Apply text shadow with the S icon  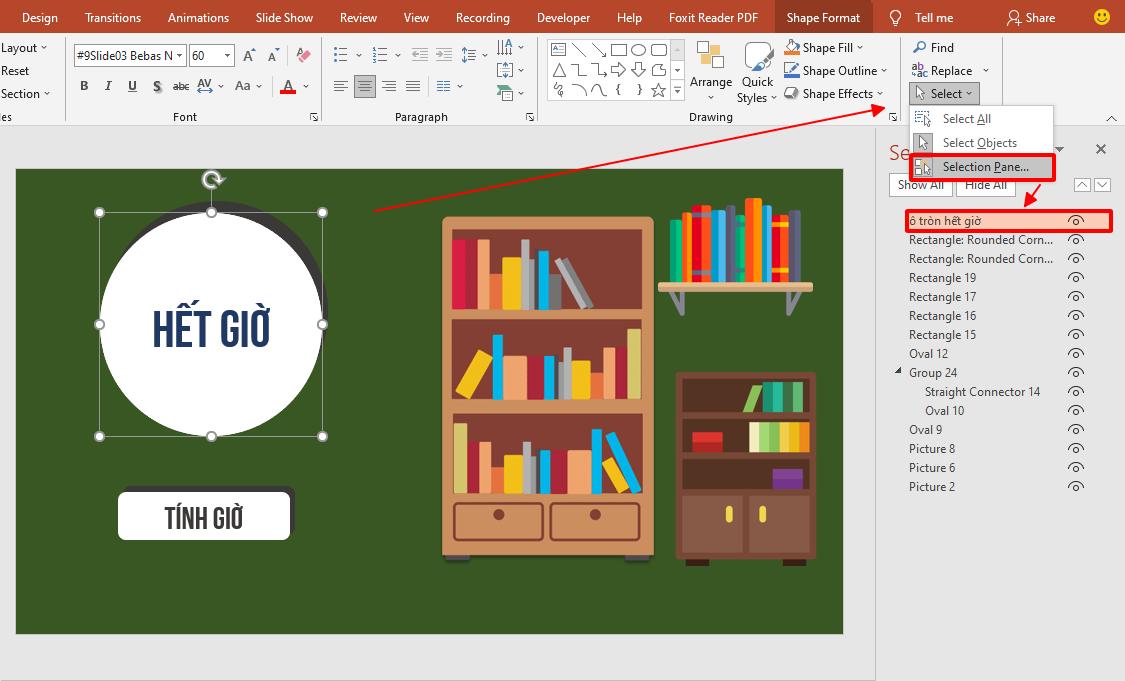coord(157,86)
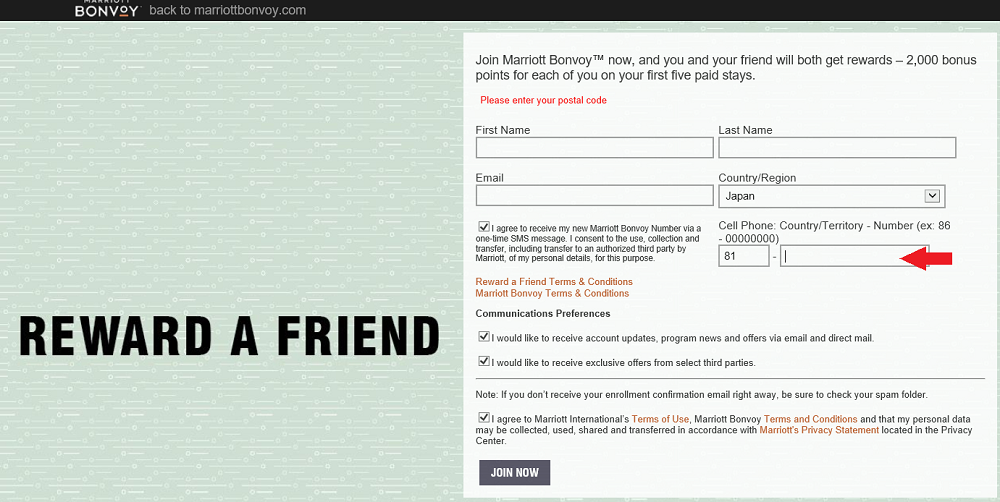
Task: Click the First Name input field
Action: click(x=594, y=147)
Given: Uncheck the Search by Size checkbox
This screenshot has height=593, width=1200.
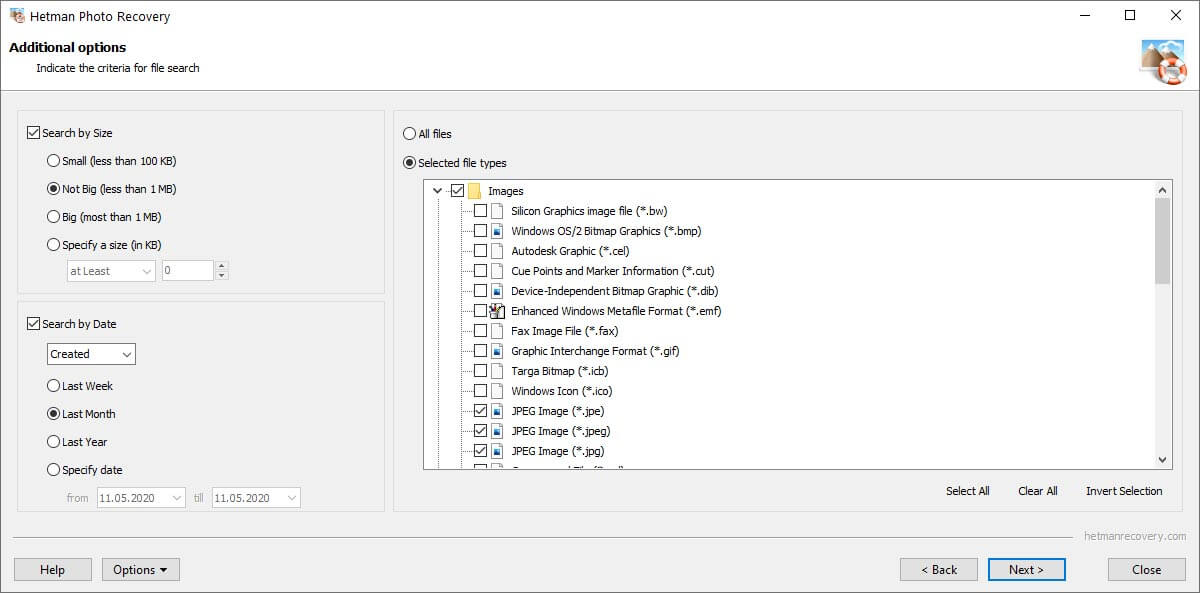Looking at the screenshot, I should (34, 133).
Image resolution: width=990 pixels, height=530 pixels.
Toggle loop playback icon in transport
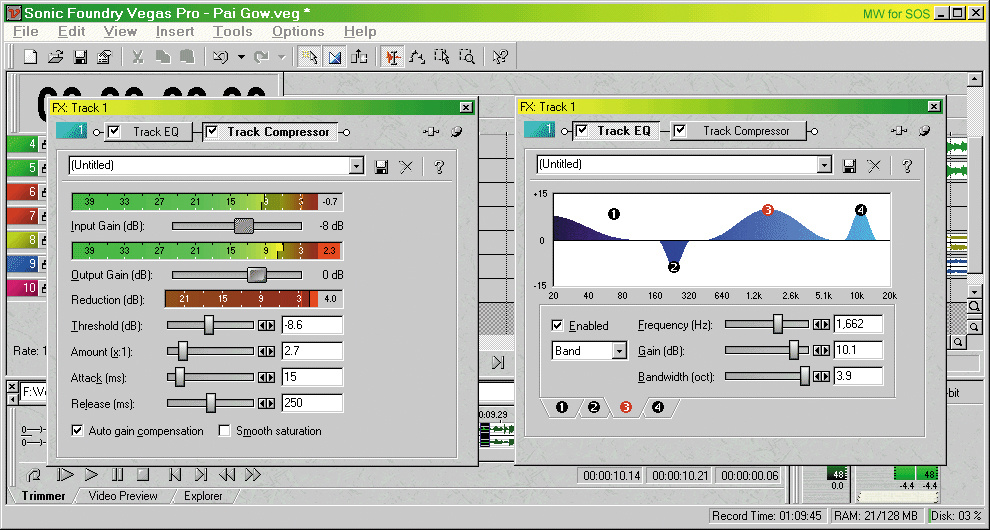[x=35, y=475]
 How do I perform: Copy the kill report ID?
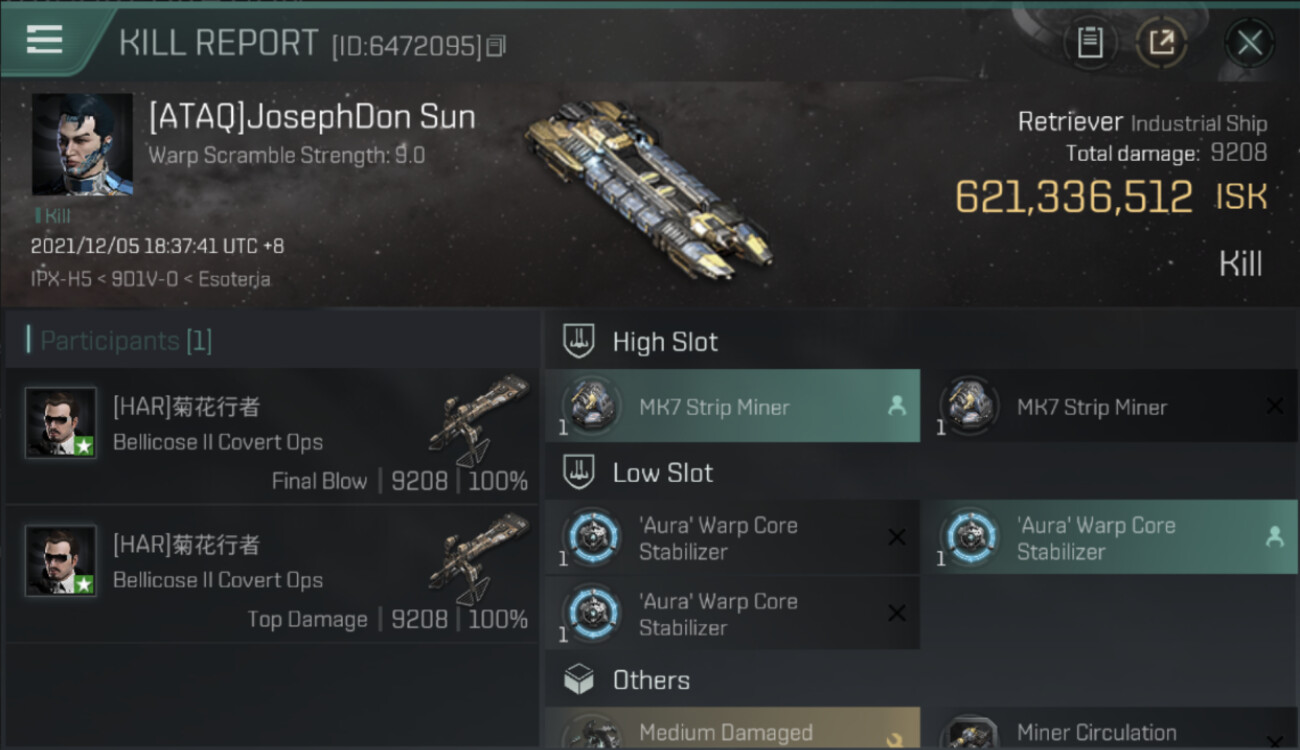click(497, 46)
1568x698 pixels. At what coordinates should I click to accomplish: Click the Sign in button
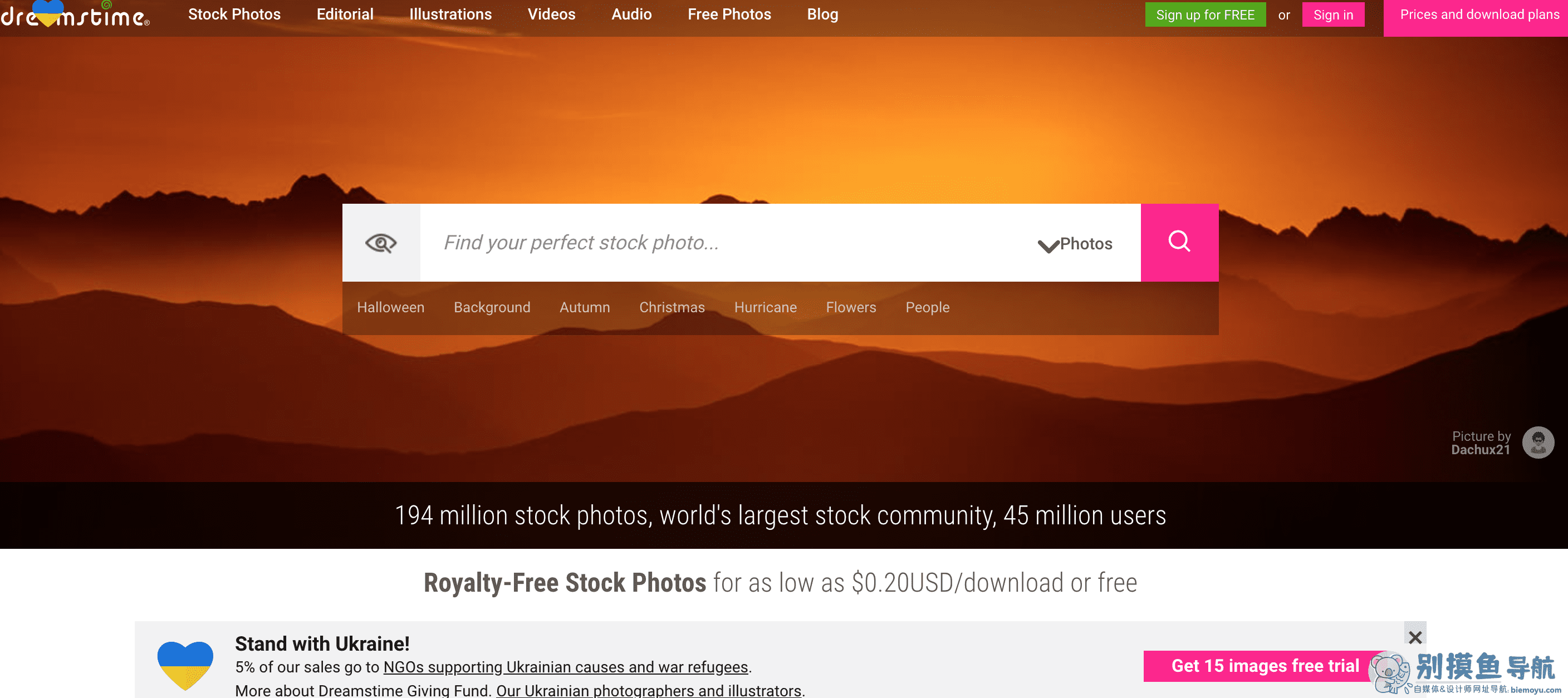coord(1333,14)
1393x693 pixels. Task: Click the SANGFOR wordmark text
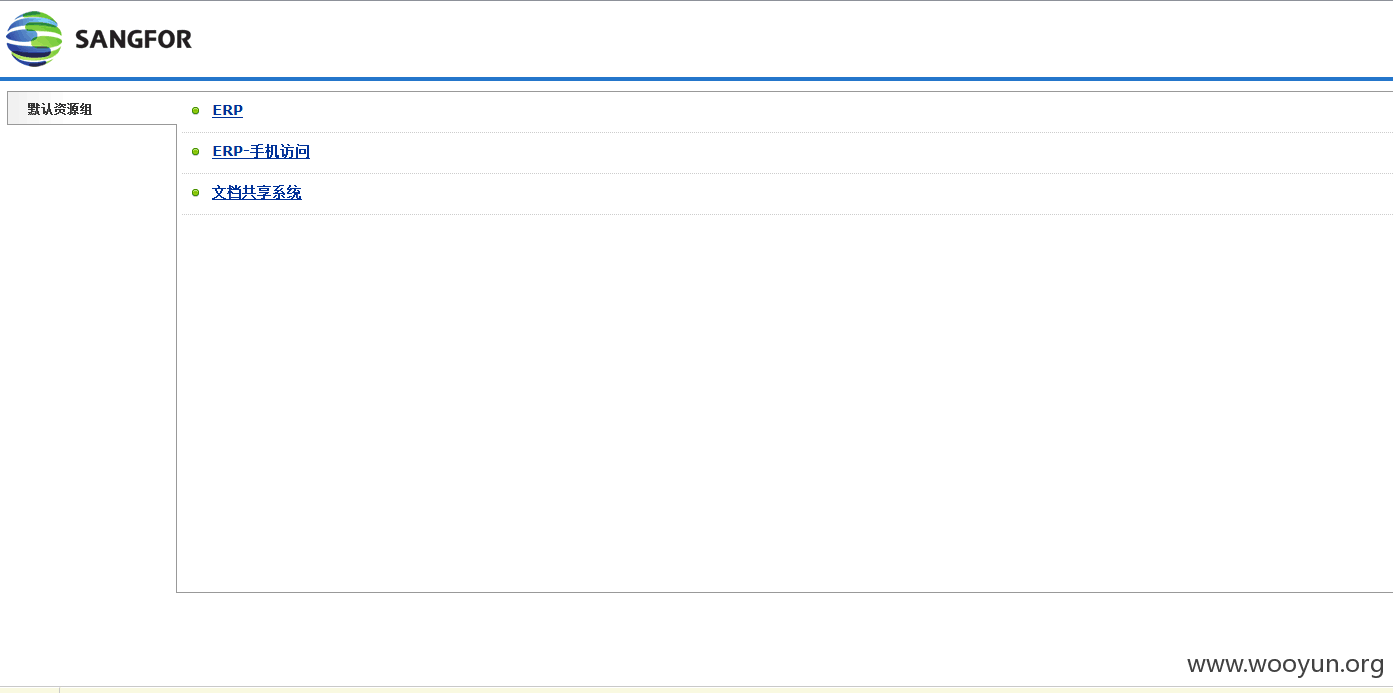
___
**YOUR GOAL**
The required output consists only of the lines from the one containing "1568x698 pixels. At" to the last line of the material, reproduced exactly, pictures excluded.

**TASK SOLUTION**
1568x698 pixels. At what coordinates should I click to accomplish: Click the Sign in button
coord(1333,14)
1393x693 pixels. Task: Click the SANGFOR wordmark text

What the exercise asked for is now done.